I can only wonder what people think when they read my blog. Behind the scenes of what you do not see is 'real life'. Often times I would love to write about the hard, painful places of life with a teenager, or a preschooler and all the ages in between. I would love to write about how sometimes I just wonder where in the world God went (I know....take a deep breath, I
do have moments like that). I wonder if it is okay to have hope, even in contentment. I wonder what it's really like to dare to believe that God really knows, sees and loves my heart. 'Cause sometimes quite frankly, I do not even like it a whole lot, let alone love it.
After a few
slightly, painful, hard, difficult weeks where everything about me was tested and tried in one way or another I have learned a few things. God still loves me when I'm angry at Him. (Yes...another gasp...I just did say that.) God is still there, when I'm stuck in a murky mud puddle. He is in the Bible verse that even though I didn't feel like reading, I read anyway. He is in the song that pops into my head out of nowhere, even when I did not feel like singing. He is in the sky, filled with clouds except for one little hole where a ray of sunlight shines through. God is there when every.single.

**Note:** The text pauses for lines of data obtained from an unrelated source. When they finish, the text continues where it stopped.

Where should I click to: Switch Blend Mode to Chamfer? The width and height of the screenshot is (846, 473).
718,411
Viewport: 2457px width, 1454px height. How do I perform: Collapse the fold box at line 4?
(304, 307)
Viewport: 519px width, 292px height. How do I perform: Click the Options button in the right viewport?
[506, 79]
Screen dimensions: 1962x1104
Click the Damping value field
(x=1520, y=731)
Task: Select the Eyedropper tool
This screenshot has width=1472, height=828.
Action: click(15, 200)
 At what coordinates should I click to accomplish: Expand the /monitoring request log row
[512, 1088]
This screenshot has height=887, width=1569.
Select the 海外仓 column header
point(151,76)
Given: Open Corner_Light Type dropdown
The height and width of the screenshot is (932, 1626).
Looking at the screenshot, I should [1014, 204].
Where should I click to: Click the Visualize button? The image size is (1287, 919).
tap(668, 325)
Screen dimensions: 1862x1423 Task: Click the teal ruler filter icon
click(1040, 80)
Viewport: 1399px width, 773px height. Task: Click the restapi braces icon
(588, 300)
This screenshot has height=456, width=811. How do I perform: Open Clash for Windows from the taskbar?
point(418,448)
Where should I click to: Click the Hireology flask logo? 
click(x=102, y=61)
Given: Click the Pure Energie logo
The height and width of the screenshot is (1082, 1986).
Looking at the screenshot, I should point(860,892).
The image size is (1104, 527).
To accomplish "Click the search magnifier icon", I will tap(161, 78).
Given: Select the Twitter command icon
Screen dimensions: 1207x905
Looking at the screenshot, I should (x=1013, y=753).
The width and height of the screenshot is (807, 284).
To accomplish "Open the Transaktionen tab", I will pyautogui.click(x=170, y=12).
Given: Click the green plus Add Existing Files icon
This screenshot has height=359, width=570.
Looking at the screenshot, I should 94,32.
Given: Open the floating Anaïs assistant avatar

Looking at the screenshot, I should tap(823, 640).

friend.person.disappears. When I think I've completely gone down a dead-end road, God puts a u-turn sign at the end to remind me where I need to go back to.
But then the stalkers come out....the people who I think are 'friends' but really seem to only be one if my life, or my opinion(s) fit(s) right in with theirs. Or, they think my life, is nothing but a joke. That I am just some spoiled stay-at-home Mom. Or, I am a religious nut (
newsflash...I am a JESUS FREAK!!) I know, I should not really care but it's hard not to when their words, actions, lack of words, lack of actions impact my life. So, I tend not to share too much.
So, you can 'stalk' my blog, my facebook page, my life. I do not have life figured out, nobody does. I think that should be a disclaimer on my blog....read at your own risk. I come with faults, issues, drama, but I also come with a hope, a promise, a story. And if I can impact along the way, one life with anything I write, share, or how I live out my life it is worth it.